Data l’apertura della legge, sono cresciuti gli utilizzi della canapa e sono aumentati pure i negozi che vendono prodotti con la cannabis light: si trovano facilmente nelle tabaccherie, per esempio, numerosi prodotti con la cannabis light. Anche a Catania ci sono numerosi distributori, installati negli ultimi mesi in cui è possibile acquistare bevande con la canapa depotenziata.
Solo che il Ministero della Salute nello scorso mese di febbraio ha richiesto un parere al Consiglio Superiore di Sanità, ponendo due quesiti: uno sulla pericolosità per la salute umana e l’altro sulla commercializzazione dei prodotti con la cannabis light, ed eventualmente con quali condizioni.

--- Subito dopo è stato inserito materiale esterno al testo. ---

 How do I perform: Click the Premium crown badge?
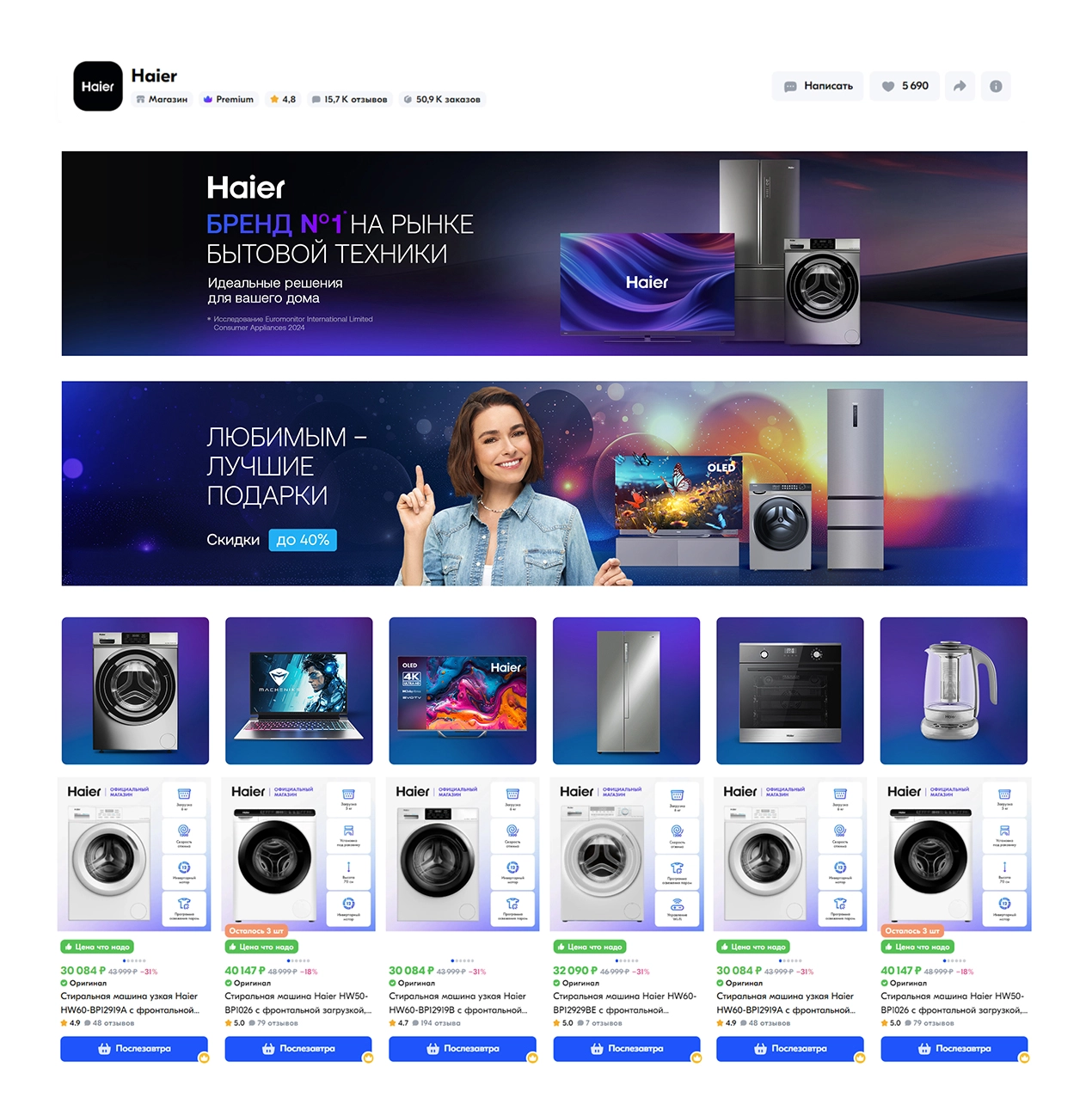tap(229, 100)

Il Consiglio Superiore di Sanità ha risposto al primo, “ritenendo che il prodotto in commercio, nonostante la quantità modica di Thc, risulta pericoloso perché anche se presente in quantità basse e in percentuali consentite dalla legge, tali quantità possano essere assunte e accumulate in alcuni tessuti quali cervello e grasso ben oltre le concentrazioni plasmatiche misurabili”. Inoltre tali consumi, “avvengono al di fuori di ogni controllo e misurazione della quantità effettivamente assunta e quindi non si sa che tipo di effetti psicotropi possano produrre”.
Infine, su alcuni soggetti (donne incinte e quindi feto, neonato, bambini e persone che si mettono alla guida) non si sa che tipo di effetti possa avere il consumo di prodotti a base di cannabis light, in relazione a specifiche condizioni quali stato di gravidanza, assunzione di farmaci o presenza di patologie concomitanti che possono causare effetti collaterali e che producono effetti per se stessi o per gli altri.

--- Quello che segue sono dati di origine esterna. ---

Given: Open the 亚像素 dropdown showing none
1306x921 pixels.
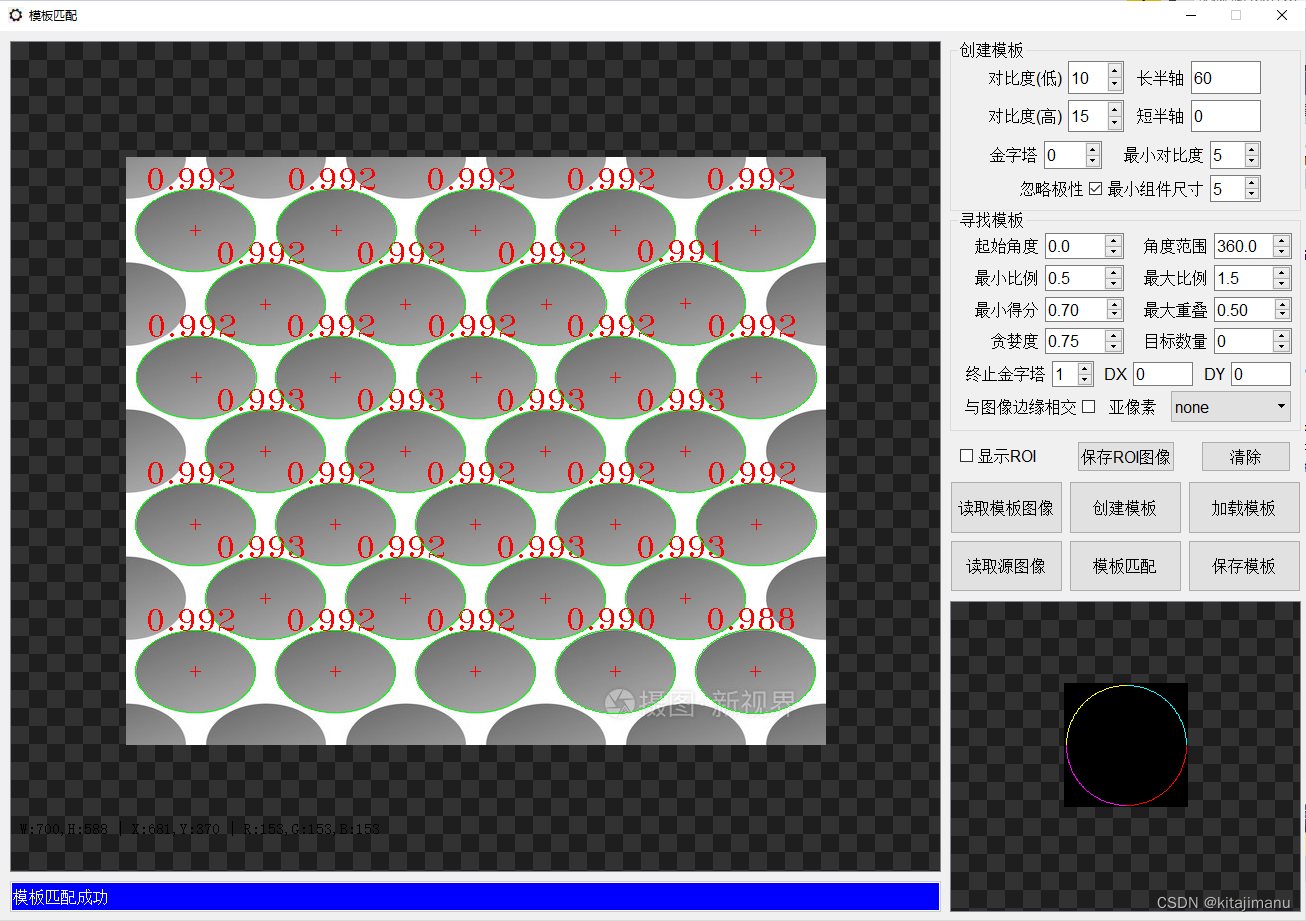Looking at the screenshot, I should click(1230, 406).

Quanto al secondo quesito posto dal segretariato generale del ministero della Salute, il Consiglio Superiore di Sanità ritiene che “tra le finalità della coltivazione della canapa industriale” previste dalla legge 242/2016, quella che ha ‘legalizzato la cannabis light, “non è inclusa la produzione delle infiorescenze né la libera vendita al pubblico; pertanto la vendita dei prodotti contenenti o costituiti da infiorescenze di canapa, in cui viene indicata in etichetta la presenza di ‘cannabis’ o ‘cannabis light’ o ‘cannabis leggera’, in forza del parere espresso sulla loro pericolosità, qualunque ne sia il contenuto di Thc, pone certamente motivo di preoccupazione”.
Da adesso la palla passa al Ministero della Salute, che dovrà decidere in base al parere richiesto se vietare la vendita oppure no di prodotti a base di cannabis light e come eventualmente regolare la vendita di questi prodotti.